Wczorajsza publikacja 21 wyroków Trybunału Konstytucyjnego nie zapowiada końca politycznego sporu wokół TK. Wręcz przeciwnie, zdaniem ekspertów tylko ten konflikt pogłębia.
Wśród wyroków, które ukazały się w Dzienniku Ustaw i Monitorze Polskim, nie ma rozstrzygnięcia z 9 marca 2016 r., w którym trybunał uznał za niezgodną z konstytucją część przepisów pierwszej ustawy naprawczej (sygn. akt K 47/15). Nie opublikowano także ubiegłotygodniowego orzeczenia TK (K 39/16) obalającego kilka przepisów ustawy o trybunale uchwalonej 22 lipca 2016 r. (Dz.U. z 2016 r. poz. 1157). Na pytanie dlaczego, rząd konsekwentnie odpowiada, że nie był to wyrok.
– Gdyby dokument wydany przez TK w ubiegłym tygodniu spełniał przesłanki ustawowe wyroku, to zostałby opublikowany – ucina rzecznik rządu Rafał Bochenek.
Podstawą do publikacji części orzeczeń uznawanych dotąd przez rząd PiS za niewiążące opinie był zakwestionowany przez trybunał art. 89 nowej ustawy. Zgodnie z nim ogłoszeniu podlegają wyroki trybunału „wydane przed dniem 20 lipca 2016 r. z naruszeniem przepisów ustawy z dnia 25 czerwca 2015 r. o Trybunale Konstytucyjnym, z wyjątkiem rozstrzygnięć dotyczących aktów normatywnych, które utraciły moc obowiązującą”. W ubiegłotygodniowym wyroku TK stwierdził jednak, że przepis ten przyznaje ustawodawcy kompetencje zastrzeżone dla władzy sądowniczej, co w praktyce oznacza zgodę na to, aby parlamentarzyści recenzowali decyzje sędziów konstytucyjnych. Eksperci uważają więc, że publikacja części orzeczeń trybunału tylko pogłębia chaos prawny i polityczny.
– Nie ma żadnych powodów do entuzjazmu, wojna pozycyjna trwa w najlepsze – uważa prof. Ewa Łętowska.
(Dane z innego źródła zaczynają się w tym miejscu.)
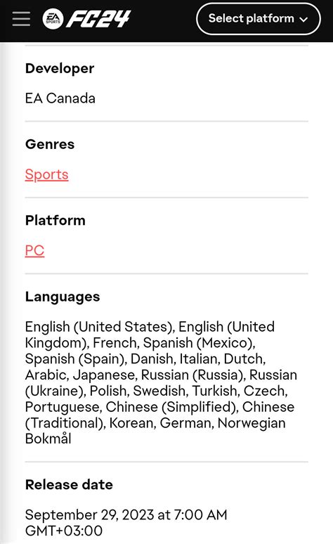Click the FC24 wordmark logo
Image resolution: width=333 pixels, height=544 pixels.
(x=98, y=19)

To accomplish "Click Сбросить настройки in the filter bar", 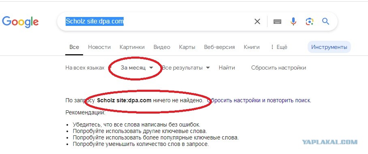I will [x=278, y=68].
– Władza wykonawcza zwyczajnie zakłada, że nowa ustawa o TK obowiązuje w wersji nieskontrolowanej przez TK. Trybunał będzie więc dalej robił swoje, a rząd będzie nadal odmawiał publikacji jego wyroków, twierdząc, że działa on w niewłaściwym trybie. Jest po prostu bardzo konsekwentny – dodaje.
O tym, że niepublikowanie lub wybiórcze publikowanie wyroków TK jest sprzeczne z konstytucją, przekonany jest dr Tomasz Zalasiński, konstytucjonalista i radca prawny w kancelarii DZP.
– Spór wokół TK skutkuje tym, że władze wykonawcza i sądownicza przyjmują za podstawę swoich działań dwa różne porządki prawne. Z punktu widzenia obywatela, a taki punkt widzenia jest najważniejszy, oznacza to brak poczucia stabilności i pewności prawa – uważa.
Według ekspertów selektywne podejście do rozstrzygnięć trybunału to też kolejny przejaw uzurpowania sobie przez rząd uprawnień, których nie przewiduje ustawa zasadnicza.
– Władza wykonawcza przyjmuje tezę, że kwestia publikowania wyroków TK jest sprawą uznaniową rządu. To ogromny błąd – przekonuje dr hab. Sławomir Patyra, konstytucjonalista z UMCS. – Ani w naszej ustawie zasadniczej, ani w żadnej innej współczesnej konstytucji państw demokratycznych nie jest wpisany mechanizm hamowania władzy sądowniczej przez rząd. To oczywiste, że gdyby władza wykonawcza lub ustawodawcza miały kompetencję nadawania wyrokom trybunału mocy obowiązującej, system kontroli konstytucyjności prawa stałby się atrapą – zaznacza.